Dataset excerpt
§ §

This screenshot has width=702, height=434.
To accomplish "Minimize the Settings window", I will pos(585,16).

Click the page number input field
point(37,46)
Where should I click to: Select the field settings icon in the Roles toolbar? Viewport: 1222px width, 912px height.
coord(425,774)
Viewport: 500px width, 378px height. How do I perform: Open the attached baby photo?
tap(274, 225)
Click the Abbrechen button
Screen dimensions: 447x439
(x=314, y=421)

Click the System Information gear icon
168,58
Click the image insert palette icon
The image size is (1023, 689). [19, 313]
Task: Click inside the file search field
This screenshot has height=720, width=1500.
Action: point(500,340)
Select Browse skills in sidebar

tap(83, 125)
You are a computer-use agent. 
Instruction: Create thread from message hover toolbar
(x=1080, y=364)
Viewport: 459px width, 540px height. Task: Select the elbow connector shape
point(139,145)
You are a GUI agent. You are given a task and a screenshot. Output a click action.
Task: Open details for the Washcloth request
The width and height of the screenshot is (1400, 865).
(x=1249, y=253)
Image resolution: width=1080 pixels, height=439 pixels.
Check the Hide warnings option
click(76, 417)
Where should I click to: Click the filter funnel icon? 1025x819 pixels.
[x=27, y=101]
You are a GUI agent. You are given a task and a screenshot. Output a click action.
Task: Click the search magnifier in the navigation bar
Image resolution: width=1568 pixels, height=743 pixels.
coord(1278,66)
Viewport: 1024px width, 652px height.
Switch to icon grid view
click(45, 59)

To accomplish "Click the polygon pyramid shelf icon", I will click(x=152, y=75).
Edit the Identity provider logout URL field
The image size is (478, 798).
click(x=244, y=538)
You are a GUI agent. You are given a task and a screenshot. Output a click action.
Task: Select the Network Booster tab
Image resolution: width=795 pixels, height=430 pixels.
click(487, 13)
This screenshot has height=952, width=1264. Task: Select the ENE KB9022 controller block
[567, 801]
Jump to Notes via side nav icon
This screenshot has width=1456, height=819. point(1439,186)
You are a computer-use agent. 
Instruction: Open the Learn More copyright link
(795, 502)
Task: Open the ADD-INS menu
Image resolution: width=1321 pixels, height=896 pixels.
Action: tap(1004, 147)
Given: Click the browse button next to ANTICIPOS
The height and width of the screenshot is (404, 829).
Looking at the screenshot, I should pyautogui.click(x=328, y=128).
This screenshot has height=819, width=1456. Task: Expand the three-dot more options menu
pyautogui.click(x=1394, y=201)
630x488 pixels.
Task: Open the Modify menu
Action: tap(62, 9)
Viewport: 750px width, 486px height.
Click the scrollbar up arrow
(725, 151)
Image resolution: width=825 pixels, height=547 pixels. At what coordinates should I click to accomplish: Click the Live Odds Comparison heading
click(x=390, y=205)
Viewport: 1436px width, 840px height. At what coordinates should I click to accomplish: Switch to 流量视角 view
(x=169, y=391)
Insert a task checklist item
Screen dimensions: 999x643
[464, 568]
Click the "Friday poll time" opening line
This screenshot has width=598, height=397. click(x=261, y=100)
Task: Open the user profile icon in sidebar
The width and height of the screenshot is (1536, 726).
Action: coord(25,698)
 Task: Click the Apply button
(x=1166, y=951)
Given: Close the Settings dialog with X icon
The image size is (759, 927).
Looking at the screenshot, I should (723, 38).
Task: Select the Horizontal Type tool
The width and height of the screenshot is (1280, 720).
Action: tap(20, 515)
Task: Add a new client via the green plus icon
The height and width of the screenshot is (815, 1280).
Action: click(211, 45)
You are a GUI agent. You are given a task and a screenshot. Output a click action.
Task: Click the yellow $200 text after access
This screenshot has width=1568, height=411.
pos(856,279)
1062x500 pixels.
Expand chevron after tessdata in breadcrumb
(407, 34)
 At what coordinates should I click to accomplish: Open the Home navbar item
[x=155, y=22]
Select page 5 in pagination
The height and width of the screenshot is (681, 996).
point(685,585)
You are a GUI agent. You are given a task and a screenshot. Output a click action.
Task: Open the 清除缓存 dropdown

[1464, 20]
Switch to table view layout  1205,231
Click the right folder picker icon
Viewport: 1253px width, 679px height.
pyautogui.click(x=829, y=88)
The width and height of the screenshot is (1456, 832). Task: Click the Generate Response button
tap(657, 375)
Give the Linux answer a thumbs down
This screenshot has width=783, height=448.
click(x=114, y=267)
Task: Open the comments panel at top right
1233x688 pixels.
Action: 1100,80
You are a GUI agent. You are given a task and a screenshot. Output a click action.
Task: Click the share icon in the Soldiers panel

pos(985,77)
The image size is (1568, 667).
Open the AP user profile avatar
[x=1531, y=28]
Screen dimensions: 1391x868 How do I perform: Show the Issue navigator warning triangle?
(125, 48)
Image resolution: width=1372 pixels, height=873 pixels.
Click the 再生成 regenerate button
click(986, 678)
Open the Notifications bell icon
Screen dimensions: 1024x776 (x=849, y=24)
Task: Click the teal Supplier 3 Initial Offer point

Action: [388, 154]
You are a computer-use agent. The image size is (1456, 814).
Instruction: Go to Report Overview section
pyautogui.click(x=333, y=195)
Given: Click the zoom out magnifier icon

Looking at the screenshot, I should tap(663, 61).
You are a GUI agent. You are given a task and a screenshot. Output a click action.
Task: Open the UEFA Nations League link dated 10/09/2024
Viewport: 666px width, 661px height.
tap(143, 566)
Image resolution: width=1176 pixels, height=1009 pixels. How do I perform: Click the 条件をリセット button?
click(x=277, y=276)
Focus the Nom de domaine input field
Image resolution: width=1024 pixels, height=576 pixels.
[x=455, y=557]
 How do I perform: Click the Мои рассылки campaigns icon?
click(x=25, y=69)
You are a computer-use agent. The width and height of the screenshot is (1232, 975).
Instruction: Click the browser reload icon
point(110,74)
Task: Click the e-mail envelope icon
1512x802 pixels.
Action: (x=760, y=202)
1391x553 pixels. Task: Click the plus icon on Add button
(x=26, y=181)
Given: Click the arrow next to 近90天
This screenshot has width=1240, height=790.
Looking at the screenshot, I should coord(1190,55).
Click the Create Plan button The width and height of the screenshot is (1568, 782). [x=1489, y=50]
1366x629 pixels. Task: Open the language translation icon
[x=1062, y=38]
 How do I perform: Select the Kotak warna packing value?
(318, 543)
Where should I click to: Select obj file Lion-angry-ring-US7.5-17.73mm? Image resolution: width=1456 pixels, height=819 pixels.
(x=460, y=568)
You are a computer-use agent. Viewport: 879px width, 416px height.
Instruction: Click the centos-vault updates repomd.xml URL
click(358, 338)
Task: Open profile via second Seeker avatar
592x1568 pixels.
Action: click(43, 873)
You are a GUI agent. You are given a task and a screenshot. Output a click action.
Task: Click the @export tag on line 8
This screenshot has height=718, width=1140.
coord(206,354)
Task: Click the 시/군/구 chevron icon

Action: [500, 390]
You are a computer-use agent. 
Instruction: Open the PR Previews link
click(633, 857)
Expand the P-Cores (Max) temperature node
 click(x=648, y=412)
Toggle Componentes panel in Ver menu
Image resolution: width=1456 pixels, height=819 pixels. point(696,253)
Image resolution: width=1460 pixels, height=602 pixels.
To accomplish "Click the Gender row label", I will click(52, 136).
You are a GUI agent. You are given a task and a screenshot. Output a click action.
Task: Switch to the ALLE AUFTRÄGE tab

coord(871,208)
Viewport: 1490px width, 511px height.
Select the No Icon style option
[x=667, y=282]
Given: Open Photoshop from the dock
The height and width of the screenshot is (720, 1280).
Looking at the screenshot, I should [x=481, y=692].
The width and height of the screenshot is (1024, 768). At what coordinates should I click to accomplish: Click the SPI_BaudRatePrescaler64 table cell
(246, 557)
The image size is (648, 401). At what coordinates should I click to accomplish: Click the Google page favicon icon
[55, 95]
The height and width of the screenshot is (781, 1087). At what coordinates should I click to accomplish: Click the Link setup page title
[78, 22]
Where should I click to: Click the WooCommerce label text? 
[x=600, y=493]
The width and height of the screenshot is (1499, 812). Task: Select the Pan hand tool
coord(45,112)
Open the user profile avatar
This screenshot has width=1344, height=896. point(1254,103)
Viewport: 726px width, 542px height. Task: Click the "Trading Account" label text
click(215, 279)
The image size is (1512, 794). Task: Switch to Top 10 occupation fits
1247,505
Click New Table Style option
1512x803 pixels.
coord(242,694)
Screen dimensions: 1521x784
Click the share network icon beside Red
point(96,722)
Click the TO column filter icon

§ §

*What to work on*
Copy out the lines from the one containing "Screen dimensions: 1521x784" through the last line above, keeping each exactly as it appears.

*Response to the exercise*
Screen dimensions: 1521x784
Click the share network icon beside Red
point(96,722)
Click the TO column filter icon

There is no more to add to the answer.